Even though I use Git on the command line – I have to agree with your colleagues. It is not sensible to squash large changes into a single commit. You are losing history that way, not just making it less visible.

The point of source control is to track the history of all changes. When did what change why? To that end, every commit contains pointers to parent commits, a diff, and metadata like a commit message. Each commit describes the state of the source code and the complete history of all changes that led up to that state. The garbage collector may delete commits that are not reachable.
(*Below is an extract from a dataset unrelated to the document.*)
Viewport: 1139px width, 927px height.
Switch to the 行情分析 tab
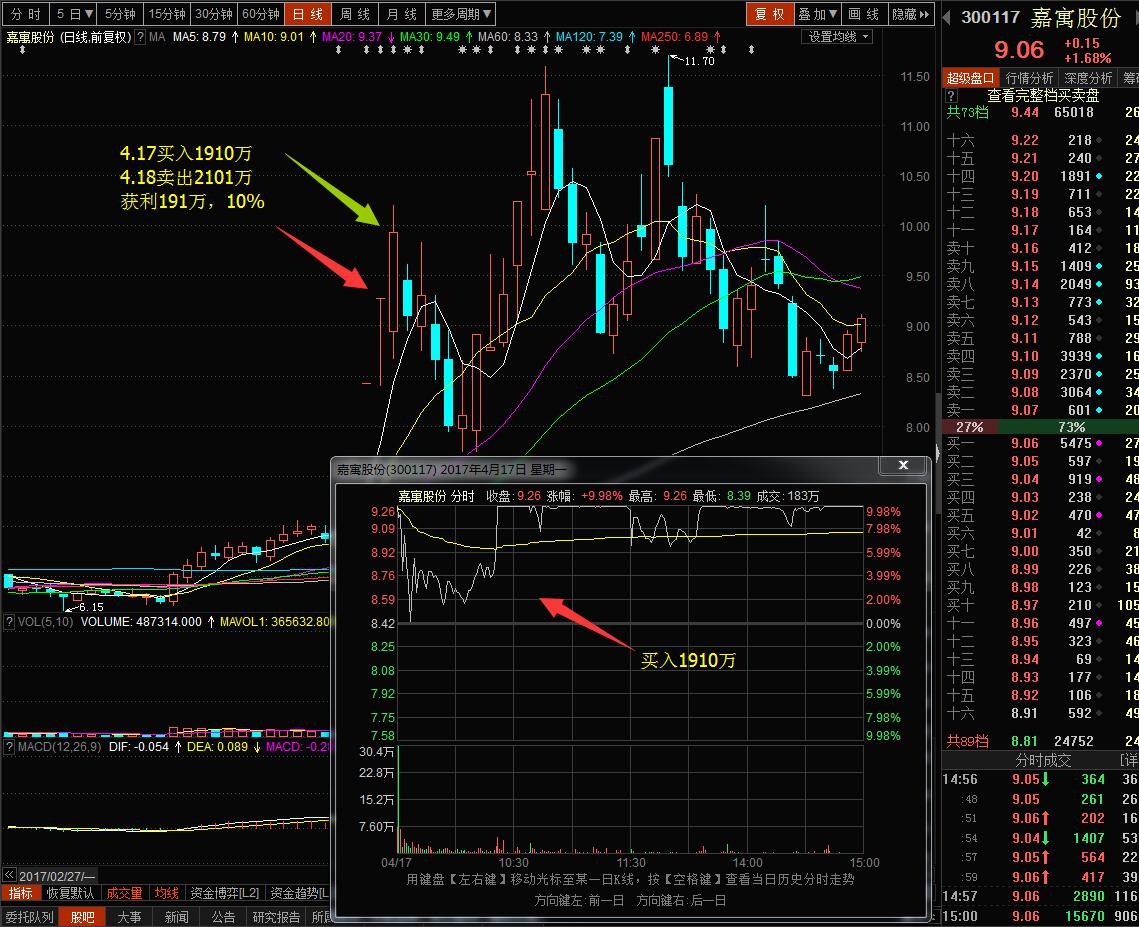pyautogui.click(x=1029, y=78)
Actions like rebasing, cherry-picking, or squashing delete or rewrite history. In particular, the resulting commits no longer reference the original commits. Consider this:

  • You squash some commits and note in the commit message that the squashed history is available in original commit abcd123.
  • You delete[1] all branches or tags that include abcd123 since they are merged.
  • You let the garbage collector run.

[1]: Some Git servers allow branches to be protected against accidental deletion, but I doubt you want to keep all your feature branches for eternity.

Now you can no longer look up that commit – it just doesn't exist.

Referencing a branch name in a commit message is even worse, since branch names are local to a repo. What is master+devFeature in your local checkout might be doodlediduh in mine. Branches are just moving labels that point to some commit object.

Of all history rewriting techniques, rebasing is the most benign because it duplicates the complete commits with all their history, and just replaces a parent commit.

That the master history includes the complete history of all branches that were merged into it is a good thing, because that represents reality.[2] If there was parallel development, that should be visible in the log.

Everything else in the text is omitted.